» **Prompt A**
In the passage on tax and morality, write out the stretch from "Never has the" through "Anti-Abuse Rule (GAAR)." word for word.
» **Prompt B**
In the passage on tax and morality, what rule does the Government plan to introduce to combat tax avoidance?

» **Extracted text**
*****

THIS week saw moral judgements about tax flying around the media like a virus. David Cameron’s condemnation of Jimmy Carr’s tax arrangements as ‘morally wrong’ made headlines.
Carr’s public apology, after withdrawing from the avoidance scheme in question, added to the moral overtone.
Further moral judgements were made following Cameron’s refusal to comment on Gary Barlow’s tax affairs, with speculation surrounding Barlow’s relationship with the Conservative party and his recently awarded OBE.
Never has the relationship between an individual’s tax code and moral code been more widely conflated. Moral pronouncements of ‘right and wrong’ sit uneasily within an objective system. Clearly we should all pay a correct share of tax, but this needs to be achieved through the introduction of watertight legislation rather than pointing the finger at individuals.
The Government does have plans to combat tax avoidance through the introduction of a General Anti-Abuse Rule (GAAR).

*****

(Collected data entries)
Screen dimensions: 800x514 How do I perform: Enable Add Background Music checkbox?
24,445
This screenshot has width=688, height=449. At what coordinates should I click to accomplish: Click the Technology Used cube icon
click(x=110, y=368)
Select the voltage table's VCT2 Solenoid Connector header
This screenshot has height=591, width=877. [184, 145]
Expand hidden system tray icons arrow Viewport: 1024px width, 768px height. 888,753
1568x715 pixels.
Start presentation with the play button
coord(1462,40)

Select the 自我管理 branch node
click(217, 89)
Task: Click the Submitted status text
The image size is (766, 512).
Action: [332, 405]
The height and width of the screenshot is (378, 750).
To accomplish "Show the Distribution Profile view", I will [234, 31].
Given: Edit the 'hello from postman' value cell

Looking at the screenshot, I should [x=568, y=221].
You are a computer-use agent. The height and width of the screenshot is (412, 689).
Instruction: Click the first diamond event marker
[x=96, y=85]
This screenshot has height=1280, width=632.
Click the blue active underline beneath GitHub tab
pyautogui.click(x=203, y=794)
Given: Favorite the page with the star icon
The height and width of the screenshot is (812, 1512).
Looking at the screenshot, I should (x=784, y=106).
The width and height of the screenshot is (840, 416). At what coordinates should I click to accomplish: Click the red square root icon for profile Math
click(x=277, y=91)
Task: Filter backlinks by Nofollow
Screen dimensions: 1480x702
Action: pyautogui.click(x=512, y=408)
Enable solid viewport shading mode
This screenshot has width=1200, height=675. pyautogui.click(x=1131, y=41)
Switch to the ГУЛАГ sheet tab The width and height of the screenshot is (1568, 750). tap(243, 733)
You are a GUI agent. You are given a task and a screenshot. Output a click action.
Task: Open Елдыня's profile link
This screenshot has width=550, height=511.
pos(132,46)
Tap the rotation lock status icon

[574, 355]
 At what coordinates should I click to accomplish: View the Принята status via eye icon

*****

» **Problem solution A**
Never has the relationship between an individual’s tax code and moral code been more widely conflated. Moral pronouncements of ‘right and wrong’ sit uneasily within an objective system. Clearly we should all pay a correct share of tax, but this needs to be achieved through the introduction of watertight legislation rather than pointing the finger at individuals.
The Government does have plans to combat tax avoidance through the introduction of a General Anti-Abuse Rule (GAAR).

» **Problem solution B**
A General Anti-Abuse Rule (GAAR).